++++ Data section

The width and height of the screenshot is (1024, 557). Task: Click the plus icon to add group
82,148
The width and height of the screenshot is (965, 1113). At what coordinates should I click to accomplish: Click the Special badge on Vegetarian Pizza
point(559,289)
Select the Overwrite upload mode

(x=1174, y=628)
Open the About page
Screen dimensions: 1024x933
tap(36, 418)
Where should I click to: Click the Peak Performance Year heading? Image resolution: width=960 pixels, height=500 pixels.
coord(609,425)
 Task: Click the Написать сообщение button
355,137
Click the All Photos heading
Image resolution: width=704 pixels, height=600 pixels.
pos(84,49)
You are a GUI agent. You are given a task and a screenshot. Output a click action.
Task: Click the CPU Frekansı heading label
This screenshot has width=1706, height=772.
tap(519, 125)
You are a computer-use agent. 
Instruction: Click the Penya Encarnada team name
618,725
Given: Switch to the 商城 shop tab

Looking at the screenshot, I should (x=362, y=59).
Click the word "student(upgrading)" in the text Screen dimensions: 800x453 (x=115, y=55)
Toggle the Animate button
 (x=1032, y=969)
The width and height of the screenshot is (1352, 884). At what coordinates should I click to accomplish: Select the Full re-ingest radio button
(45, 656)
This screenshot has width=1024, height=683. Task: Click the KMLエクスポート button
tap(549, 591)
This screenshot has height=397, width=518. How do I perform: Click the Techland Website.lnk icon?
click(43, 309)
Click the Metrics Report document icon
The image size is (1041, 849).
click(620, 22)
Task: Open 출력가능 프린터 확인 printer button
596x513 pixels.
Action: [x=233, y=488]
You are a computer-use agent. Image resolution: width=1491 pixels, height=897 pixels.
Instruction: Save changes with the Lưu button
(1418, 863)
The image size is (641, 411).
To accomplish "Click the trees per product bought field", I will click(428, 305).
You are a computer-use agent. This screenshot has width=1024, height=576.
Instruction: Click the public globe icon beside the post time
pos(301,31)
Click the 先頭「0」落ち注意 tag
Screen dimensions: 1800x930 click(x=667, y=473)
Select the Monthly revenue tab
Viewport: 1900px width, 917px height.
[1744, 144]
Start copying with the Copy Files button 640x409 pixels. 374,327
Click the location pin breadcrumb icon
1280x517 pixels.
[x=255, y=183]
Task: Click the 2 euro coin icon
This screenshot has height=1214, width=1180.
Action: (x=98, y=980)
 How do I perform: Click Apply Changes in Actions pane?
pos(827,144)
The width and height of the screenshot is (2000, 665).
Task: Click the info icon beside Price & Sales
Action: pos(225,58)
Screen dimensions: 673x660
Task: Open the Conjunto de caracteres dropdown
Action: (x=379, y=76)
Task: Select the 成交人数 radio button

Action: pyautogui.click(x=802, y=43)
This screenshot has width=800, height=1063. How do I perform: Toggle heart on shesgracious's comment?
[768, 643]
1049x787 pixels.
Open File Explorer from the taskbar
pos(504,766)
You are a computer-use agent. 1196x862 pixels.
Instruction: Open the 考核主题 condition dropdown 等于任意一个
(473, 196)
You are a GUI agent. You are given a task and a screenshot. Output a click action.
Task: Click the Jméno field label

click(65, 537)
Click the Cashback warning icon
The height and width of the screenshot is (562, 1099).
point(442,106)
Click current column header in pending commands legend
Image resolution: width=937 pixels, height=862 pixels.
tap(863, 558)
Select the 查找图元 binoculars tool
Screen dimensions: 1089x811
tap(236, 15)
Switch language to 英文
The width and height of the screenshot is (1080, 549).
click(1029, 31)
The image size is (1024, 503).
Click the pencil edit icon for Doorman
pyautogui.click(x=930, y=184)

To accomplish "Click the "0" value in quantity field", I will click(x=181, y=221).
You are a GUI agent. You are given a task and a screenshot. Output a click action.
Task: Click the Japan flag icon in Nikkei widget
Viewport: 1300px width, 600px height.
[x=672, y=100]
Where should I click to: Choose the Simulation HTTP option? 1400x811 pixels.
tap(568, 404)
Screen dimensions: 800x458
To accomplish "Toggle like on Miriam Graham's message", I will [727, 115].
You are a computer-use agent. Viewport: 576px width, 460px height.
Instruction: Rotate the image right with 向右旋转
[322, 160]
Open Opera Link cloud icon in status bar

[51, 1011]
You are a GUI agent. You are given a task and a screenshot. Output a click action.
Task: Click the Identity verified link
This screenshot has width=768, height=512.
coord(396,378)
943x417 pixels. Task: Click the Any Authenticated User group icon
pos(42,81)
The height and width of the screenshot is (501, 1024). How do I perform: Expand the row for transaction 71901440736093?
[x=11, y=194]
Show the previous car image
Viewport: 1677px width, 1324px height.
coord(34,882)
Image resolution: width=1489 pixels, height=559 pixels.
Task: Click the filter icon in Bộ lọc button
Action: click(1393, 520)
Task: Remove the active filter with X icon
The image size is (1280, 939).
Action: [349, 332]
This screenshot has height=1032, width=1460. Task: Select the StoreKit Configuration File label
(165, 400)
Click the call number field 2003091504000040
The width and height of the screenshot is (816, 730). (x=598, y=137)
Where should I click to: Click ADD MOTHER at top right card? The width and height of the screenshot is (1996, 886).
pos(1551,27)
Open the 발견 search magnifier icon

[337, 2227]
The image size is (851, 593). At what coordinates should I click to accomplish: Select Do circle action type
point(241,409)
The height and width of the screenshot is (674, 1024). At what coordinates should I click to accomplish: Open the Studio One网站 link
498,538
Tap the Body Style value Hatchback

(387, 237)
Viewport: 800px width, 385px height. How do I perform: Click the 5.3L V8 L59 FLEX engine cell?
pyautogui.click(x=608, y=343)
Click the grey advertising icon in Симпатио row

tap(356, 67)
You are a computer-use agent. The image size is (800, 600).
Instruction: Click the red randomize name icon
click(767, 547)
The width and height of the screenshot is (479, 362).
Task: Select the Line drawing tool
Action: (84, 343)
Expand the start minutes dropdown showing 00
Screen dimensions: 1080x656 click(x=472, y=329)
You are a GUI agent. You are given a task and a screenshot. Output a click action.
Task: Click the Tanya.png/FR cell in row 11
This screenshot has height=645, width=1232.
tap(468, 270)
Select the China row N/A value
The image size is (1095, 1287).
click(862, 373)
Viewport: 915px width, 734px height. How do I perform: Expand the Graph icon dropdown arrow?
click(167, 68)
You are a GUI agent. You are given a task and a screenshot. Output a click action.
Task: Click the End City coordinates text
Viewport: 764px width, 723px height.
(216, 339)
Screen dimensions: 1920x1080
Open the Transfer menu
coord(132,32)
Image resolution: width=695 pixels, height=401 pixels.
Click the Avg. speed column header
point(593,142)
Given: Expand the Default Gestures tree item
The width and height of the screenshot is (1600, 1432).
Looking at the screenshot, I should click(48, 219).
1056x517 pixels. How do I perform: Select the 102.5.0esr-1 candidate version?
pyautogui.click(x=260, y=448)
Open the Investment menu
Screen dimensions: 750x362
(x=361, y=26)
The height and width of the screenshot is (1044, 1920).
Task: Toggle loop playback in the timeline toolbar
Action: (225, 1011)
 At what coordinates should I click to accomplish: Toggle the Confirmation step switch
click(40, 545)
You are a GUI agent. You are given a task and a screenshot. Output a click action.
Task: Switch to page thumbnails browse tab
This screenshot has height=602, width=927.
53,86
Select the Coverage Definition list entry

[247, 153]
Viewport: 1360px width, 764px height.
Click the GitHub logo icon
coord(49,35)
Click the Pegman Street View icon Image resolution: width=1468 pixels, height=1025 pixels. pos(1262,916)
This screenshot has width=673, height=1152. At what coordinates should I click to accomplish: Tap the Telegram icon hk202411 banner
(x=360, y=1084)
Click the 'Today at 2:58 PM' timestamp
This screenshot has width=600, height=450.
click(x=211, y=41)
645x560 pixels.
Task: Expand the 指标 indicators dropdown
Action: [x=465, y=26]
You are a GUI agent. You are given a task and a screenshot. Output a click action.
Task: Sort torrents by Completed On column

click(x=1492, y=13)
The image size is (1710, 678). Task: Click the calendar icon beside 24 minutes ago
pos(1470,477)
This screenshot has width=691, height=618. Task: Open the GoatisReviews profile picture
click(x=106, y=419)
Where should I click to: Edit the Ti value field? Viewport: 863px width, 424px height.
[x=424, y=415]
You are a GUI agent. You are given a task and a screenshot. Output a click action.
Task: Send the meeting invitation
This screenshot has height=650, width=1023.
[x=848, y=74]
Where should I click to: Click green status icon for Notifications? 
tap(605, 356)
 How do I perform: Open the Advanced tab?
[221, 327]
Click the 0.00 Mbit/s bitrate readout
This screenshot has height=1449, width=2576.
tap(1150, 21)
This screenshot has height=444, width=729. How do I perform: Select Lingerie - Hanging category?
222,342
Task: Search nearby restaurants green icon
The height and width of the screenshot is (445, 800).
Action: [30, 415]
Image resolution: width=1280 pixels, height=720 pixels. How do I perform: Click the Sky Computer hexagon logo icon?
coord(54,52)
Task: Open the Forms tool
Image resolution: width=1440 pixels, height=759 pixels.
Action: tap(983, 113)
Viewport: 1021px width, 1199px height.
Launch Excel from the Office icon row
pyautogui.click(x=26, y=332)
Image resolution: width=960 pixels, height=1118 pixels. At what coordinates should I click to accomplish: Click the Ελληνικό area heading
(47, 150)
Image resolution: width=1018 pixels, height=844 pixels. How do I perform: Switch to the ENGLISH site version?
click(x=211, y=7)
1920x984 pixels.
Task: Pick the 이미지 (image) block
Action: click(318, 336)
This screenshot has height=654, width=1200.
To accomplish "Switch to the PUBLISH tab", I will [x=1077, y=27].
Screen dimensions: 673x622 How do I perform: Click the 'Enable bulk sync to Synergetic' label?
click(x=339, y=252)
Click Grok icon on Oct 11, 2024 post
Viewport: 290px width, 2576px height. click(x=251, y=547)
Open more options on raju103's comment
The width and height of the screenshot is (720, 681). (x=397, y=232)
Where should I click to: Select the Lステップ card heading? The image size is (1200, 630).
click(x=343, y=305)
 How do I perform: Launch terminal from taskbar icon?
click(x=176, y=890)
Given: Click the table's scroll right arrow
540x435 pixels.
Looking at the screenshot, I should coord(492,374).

++++++++

- Work to complete:
In the records above, find the line with "Viewport: 1360px width, 764px height."; write out exactly that line and each one after it, stopping after the line with "Click the Pegman".

- Exercise output:
Viewport: 1360px width, 764px height.
Click the GitHub logo icon
coord(49,35)
Click the Pegman Street View icon Image resolution: width=1468 pixels, height=1025 pixels. pos(1262,916)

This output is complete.